Do these statements agree with the article on delivery partnerships? For each, answer yes or no and quote the words from the article that decide it.
1. Menulog has a network of more than three million active customers.
2. Uber Eats says it gets food to consumers in under 30 minutes every time.
3. foodora plans to expand its Australian operations.

● **SUPPLIED PASSAGE**
#####

An “incredibly synergistic” partnership: how QSRs can maximise profits from delivery services
Executives from Deliveroo, foodora, Menulog and Uber Eats further emphasise their value propositions to restaurant brands.
Looking to quell concerns about their services, aggregators were unified in stressing the value they bring to brands during a panel session at the 2018 QSR Media Detpak Conference and Awards.
“The relationship between QSRs and online delivery services is an incredibly synergistic relationship when managed correctly,” Menulog ANZ Managing Director Alistair Venn said. “Menulog takes a highly consultative approach to all brand partnerships, working with individual businesses to provide services including customer engagement, marketing, technology and logistics. With a large established network of more than three million active customers, we provide these services to brands with no capital expenditure, allowing them to efficiently and cost effectively access new customers via an additional online channel, driving incremental acquisition.”
“It's a complex thing to get quality food to a consumer in under 30 minutes, which we achieve most of the time. We want to do it reliably, which requires enormous amounts of operational support on the ground behind the technology platform that drives it. We want you to focus on what you do best, which is making great food,” Uber Eats ANZ General Manager Jodie Auster added.
Asked about their respective differentiators, panelists offered various takes on utilising their technologies and scale.
“Our engineering teams, which are growing by the day globally, are constantly working on maintaining and developing new machine learning algorithms that drives everything we do behind the scenes; predictive and historical algorithms [that] help get that food to you faster, to understand the different weather conditions, how it differs across times of the day, what are services like on a Tuesday night versus a Friday night and how that affects in-restaurant (sales),” Deliveroo Australia Country Manager Levi Aron said.
“We have a lot of different brands that have a lot of different technologies and by collecting all those brands, we have found the best practices,” foodora Australia Chief Executive Officer Jeroen Willems said, noting that their service is currently utilised in 40 different countries across five continents. Their company, however, recently announced they are shutting down their Australian operations.

#####

● **DATA EXTRACT**
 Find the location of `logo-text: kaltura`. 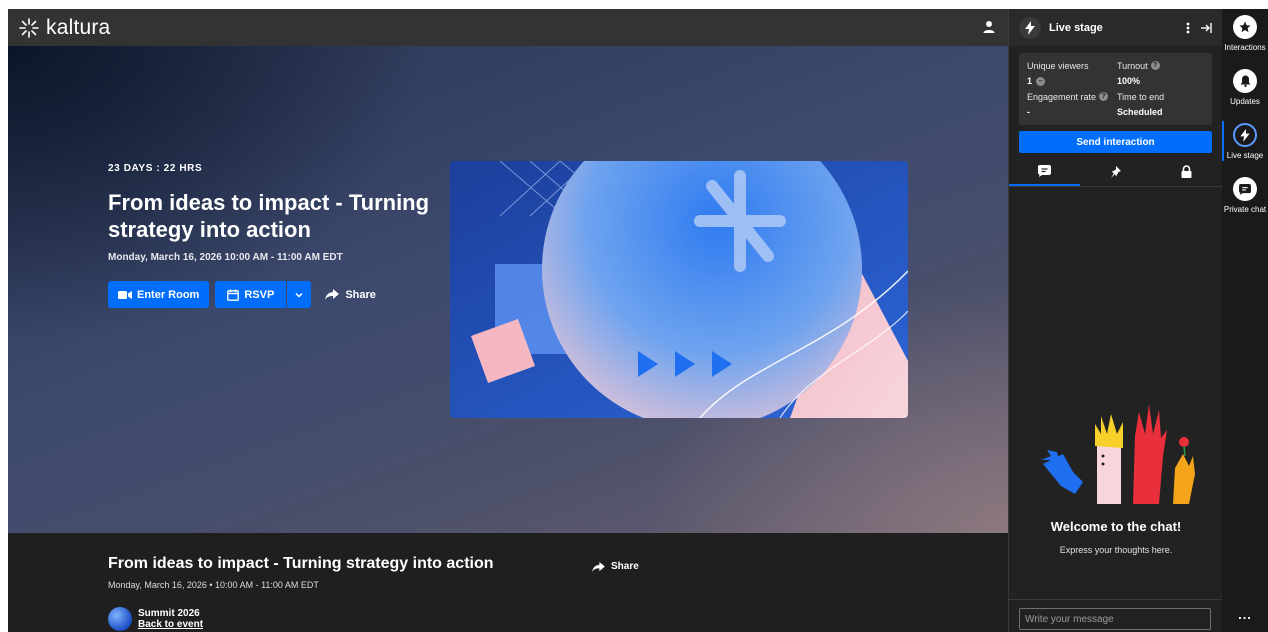

logo-text: kaltura is located at coordinates (78, 27).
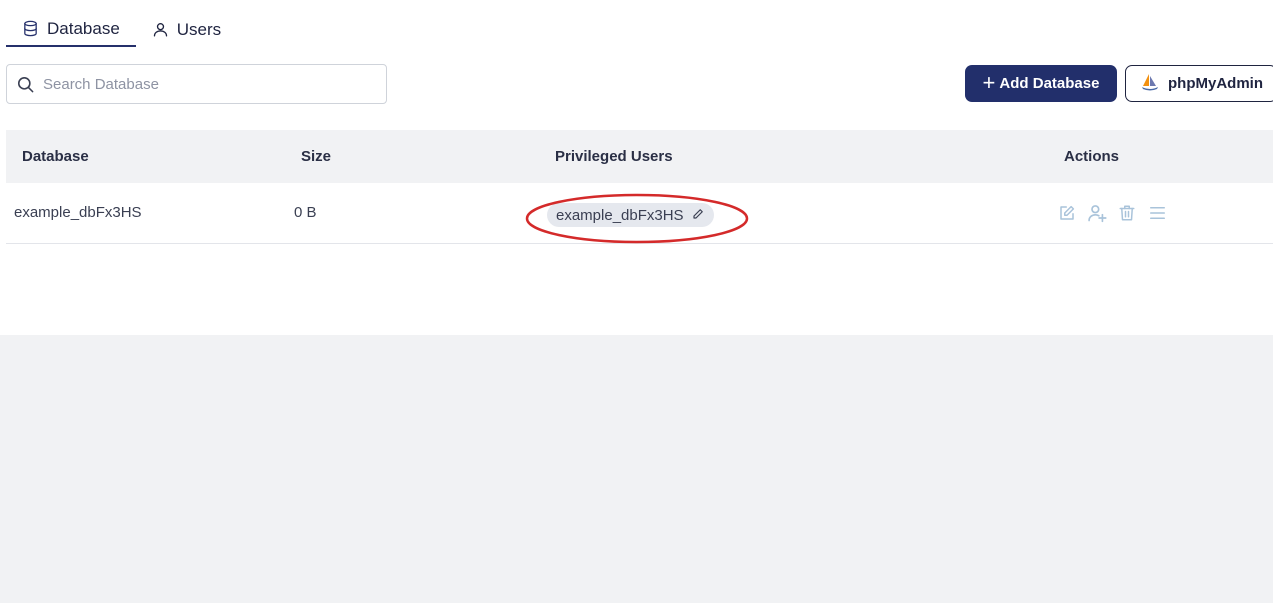  What do you see at coordinates (989, 82) in the screenshot?
I see `plus-icon: +` at bounding box center [989, 82].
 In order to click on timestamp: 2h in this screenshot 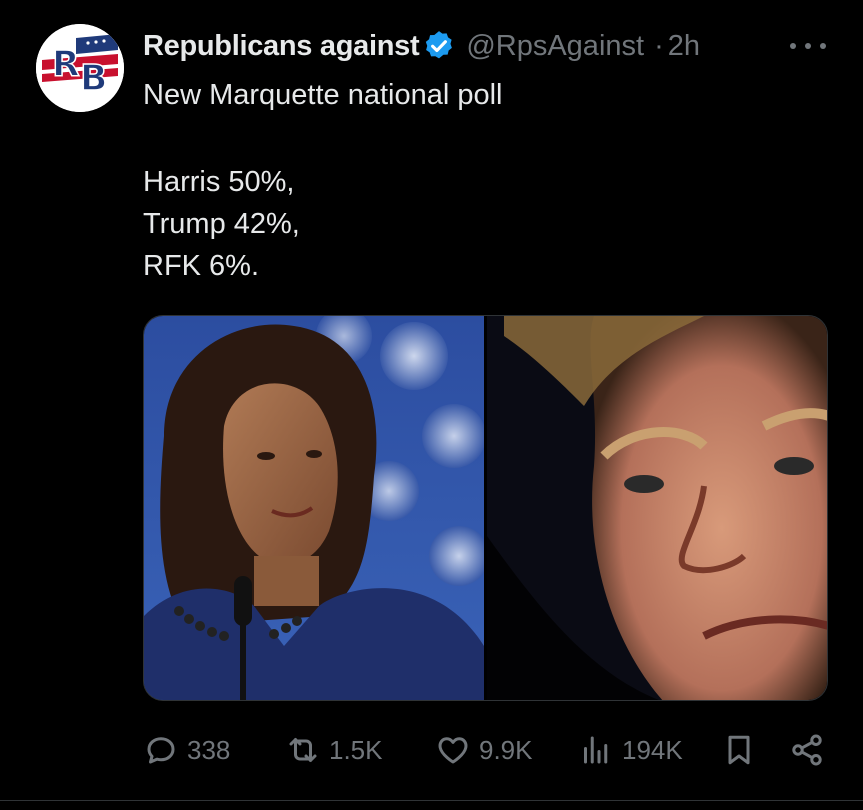, I will do `click(684, 46)`.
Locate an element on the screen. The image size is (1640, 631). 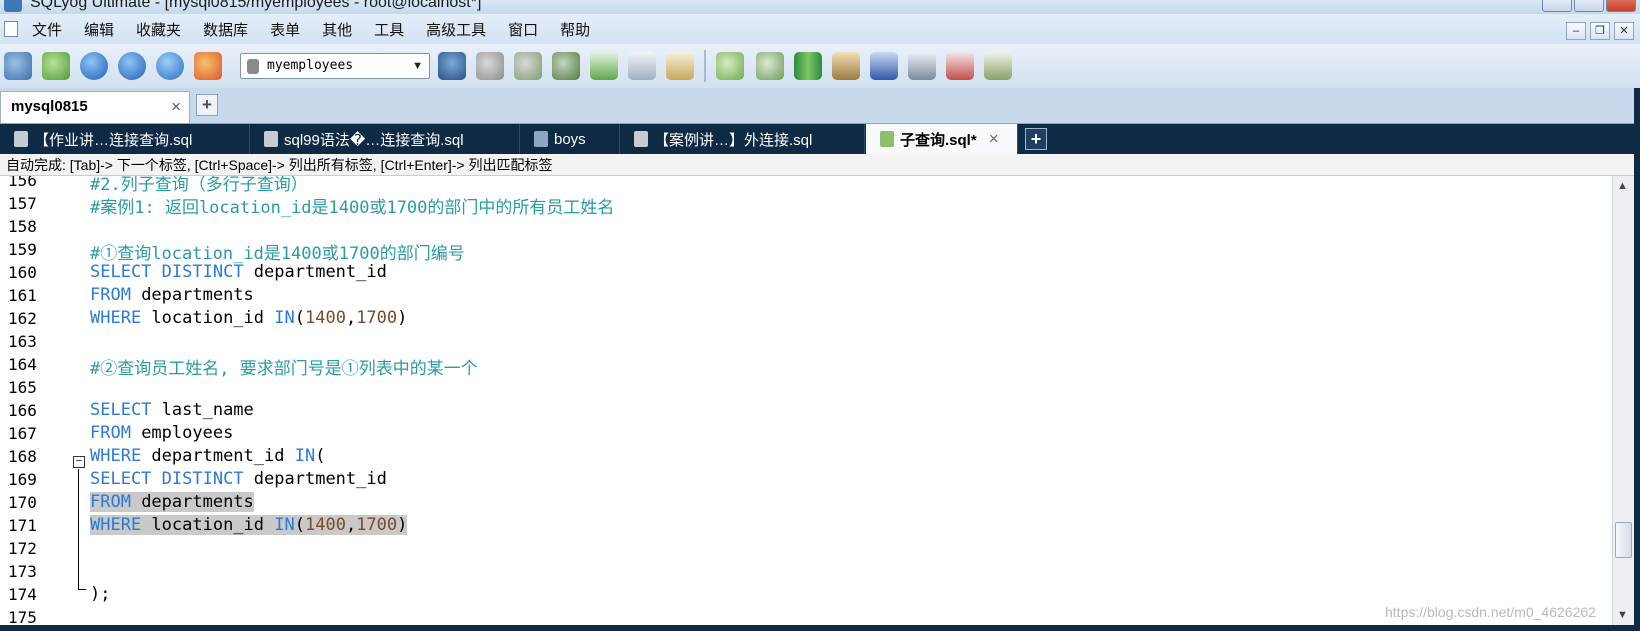
user-manager-icon is located at coordinates (452, 66).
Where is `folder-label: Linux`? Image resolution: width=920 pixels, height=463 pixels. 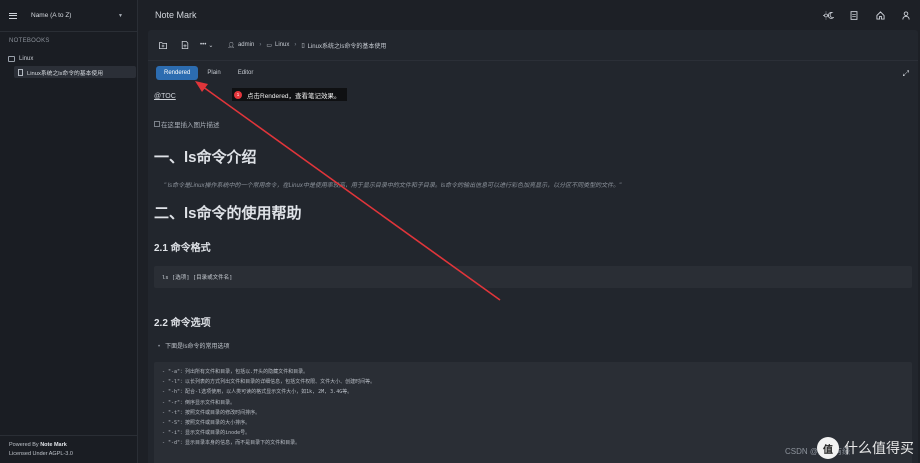 folder-label: Linux is located at coordinates (26, 58).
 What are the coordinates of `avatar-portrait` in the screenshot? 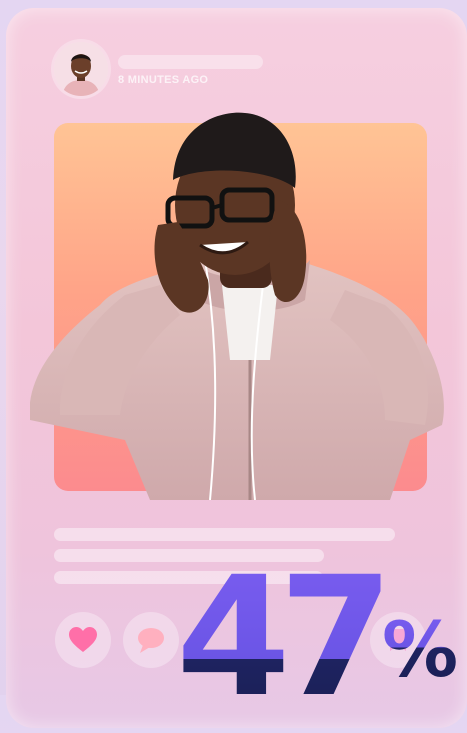 It's located at (81, 69).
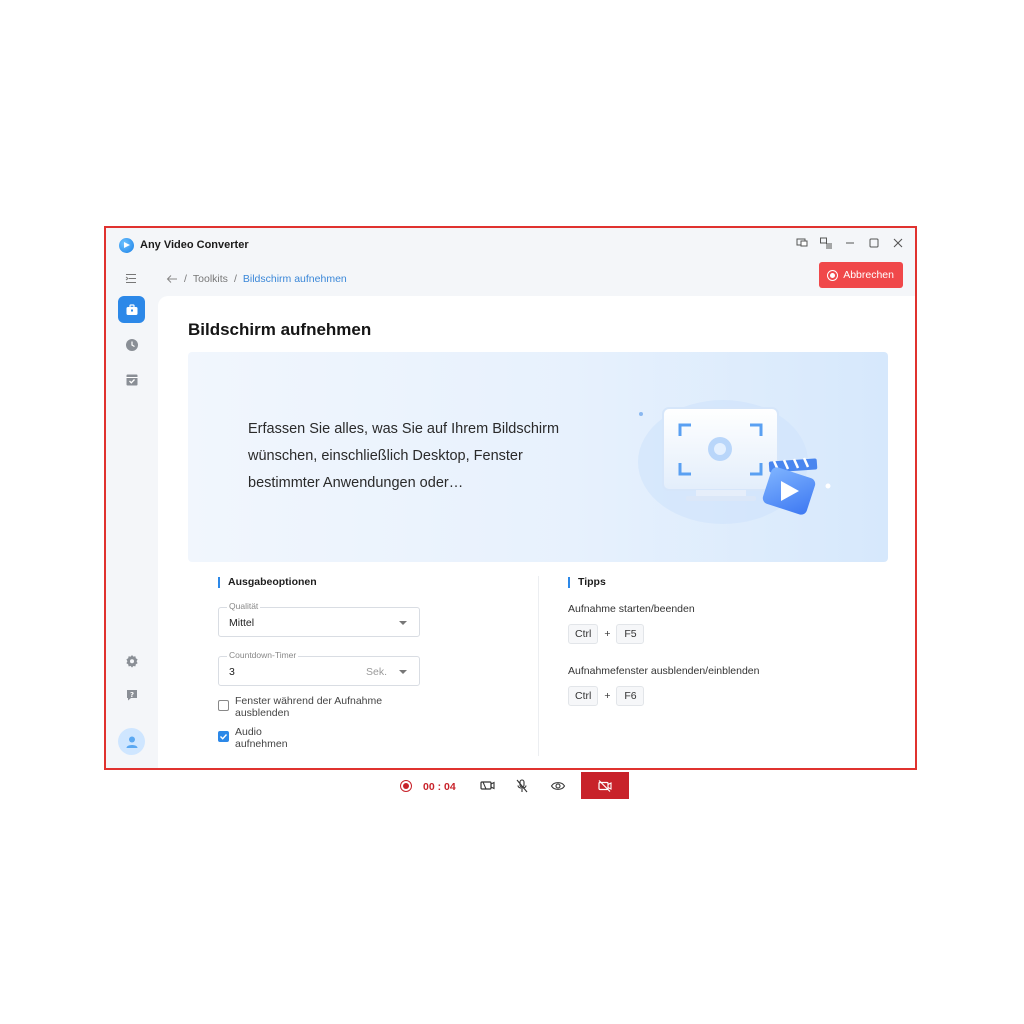 The height and width of the screenshot is (1024, 1024). I want to click on record-stop-icon, so click(833, 275).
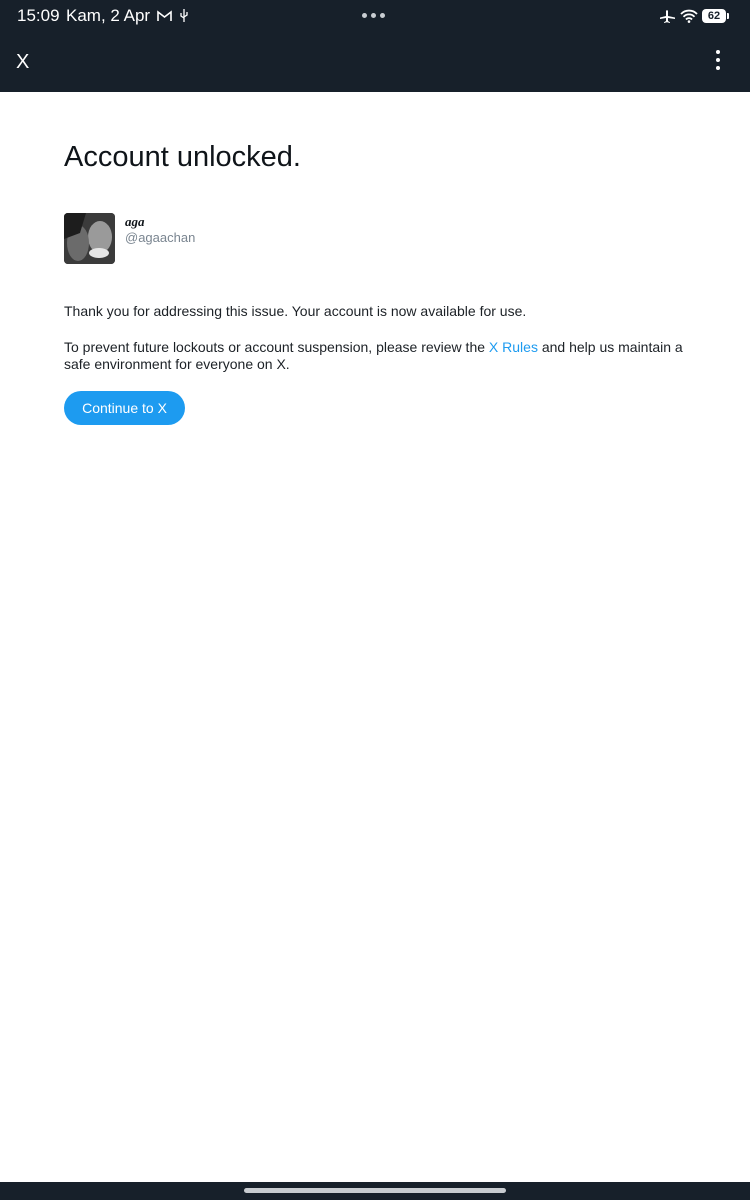 The image size is (750, 1200). What do you see at coordinates (108, 16) in the screenshot?
I see `status-date: Kam, 2 Apr` at bounding box center [108, 16].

#####

● **RESPONSE**
1. Yes: "a large established network of more than three million active customers"
2. No: "which we achieve most of the time"
3. No: "recently announced they are shutting down their Australian operations"